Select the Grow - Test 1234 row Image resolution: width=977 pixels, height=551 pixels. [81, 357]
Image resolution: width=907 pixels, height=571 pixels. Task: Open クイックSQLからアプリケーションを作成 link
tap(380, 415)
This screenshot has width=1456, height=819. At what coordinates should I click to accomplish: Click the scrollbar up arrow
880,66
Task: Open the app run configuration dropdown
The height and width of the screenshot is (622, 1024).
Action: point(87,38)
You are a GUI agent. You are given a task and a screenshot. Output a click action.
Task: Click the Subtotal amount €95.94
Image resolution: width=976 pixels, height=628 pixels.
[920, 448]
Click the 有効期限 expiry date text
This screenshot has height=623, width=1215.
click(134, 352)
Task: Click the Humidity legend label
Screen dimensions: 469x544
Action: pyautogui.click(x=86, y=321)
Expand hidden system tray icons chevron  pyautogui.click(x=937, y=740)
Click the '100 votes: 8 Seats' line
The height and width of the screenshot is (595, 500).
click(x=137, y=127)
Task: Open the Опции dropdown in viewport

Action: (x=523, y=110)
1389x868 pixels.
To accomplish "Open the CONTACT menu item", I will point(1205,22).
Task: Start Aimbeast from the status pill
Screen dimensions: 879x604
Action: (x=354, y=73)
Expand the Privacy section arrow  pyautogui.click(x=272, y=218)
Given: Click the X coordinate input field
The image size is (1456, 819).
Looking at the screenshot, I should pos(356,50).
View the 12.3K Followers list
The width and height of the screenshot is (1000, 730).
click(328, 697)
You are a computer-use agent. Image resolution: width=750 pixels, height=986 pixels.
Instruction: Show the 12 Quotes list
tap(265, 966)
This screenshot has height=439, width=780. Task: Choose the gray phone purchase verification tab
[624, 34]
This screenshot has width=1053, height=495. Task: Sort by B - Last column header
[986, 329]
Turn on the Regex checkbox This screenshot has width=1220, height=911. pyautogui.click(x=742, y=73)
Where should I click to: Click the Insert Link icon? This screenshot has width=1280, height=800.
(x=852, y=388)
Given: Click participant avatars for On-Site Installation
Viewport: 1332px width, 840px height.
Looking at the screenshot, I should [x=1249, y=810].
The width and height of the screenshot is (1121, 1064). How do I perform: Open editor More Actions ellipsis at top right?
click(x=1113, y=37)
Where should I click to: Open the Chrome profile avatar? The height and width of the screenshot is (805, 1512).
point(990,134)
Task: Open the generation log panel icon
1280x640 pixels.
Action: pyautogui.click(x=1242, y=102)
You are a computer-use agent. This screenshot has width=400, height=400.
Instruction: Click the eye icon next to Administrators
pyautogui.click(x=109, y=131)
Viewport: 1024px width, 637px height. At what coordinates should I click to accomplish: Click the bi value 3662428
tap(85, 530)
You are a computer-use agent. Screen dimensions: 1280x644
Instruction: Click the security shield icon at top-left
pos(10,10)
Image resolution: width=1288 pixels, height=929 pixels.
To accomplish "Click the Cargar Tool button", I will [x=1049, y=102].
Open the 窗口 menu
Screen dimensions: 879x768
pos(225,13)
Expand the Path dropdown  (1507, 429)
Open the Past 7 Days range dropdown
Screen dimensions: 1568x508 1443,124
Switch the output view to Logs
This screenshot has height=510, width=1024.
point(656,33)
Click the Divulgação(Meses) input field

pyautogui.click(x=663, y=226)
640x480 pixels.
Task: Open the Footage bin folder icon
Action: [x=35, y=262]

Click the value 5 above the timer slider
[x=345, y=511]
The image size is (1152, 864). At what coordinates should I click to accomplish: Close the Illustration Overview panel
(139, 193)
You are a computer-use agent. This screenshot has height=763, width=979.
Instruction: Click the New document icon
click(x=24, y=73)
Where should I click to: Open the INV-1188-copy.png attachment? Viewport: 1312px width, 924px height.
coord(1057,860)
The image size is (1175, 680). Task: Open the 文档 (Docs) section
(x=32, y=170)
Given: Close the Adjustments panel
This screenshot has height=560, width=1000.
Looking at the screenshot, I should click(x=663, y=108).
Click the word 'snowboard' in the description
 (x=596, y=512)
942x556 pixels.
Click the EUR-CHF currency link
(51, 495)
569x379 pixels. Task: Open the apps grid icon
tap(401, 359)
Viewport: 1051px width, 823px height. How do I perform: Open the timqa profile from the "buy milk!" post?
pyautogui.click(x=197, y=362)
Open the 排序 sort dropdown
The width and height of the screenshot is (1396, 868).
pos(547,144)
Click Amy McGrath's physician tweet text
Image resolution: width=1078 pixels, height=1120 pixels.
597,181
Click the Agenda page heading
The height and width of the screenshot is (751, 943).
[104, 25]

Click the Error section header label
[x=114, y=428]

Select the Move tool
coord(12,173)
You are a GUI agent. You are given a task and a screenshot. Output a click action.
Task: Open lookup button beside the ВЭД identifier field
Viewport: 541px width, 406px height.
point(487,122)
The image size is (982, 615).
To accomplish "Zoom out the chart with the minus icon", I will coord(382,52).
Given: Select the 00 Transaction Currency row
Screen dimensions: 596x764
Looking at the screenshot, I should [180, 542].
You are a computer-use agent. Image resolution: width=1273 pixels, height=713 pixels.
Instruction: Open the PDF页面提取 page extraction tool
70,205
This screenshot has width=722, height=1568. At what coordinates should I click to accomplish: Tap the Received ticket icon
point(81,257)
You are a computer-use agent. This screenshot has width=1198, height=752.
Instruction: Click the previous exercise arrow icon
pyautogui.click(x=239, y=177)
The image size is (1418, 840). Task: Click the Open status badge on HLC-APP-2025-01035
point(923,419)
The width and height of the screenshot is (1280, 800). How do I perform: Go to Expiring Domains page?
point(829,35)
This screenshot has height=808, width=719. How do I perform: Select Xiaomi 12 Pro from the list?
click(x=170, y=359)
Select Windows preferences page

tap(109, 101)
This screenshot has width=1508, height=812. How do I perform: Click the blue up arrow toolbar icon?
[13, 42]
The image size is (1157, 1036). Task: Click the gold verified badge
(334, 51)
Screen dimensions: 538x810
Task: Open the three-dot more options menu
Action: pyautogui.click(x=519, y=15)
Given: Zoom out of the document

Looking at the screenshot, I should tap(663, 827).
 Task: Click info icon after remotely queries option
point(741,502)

▶ **Exercise**
Repeat the entries above verbatim, but only from the line that has "Click the word 'snowboard' in the description" down to the line that has "Open the 排序 sort dropdown", inclusive.

▶ **Solution for this exercise**
Click the word 'snowboard' in the description
 (x=596, y=512)
942x556 pixels.
Click the EUR-CHF currency link
(51, 495)
569x379 pixels. Task: Open the apps grid icon
tap(401, 359)
Viewport: 1051px width, 823px height. How do I perform: Open the timqa profile from the "buy milk!" post?
pyautogui.click(x=197, y=362)
Open the 排序 sort dropdown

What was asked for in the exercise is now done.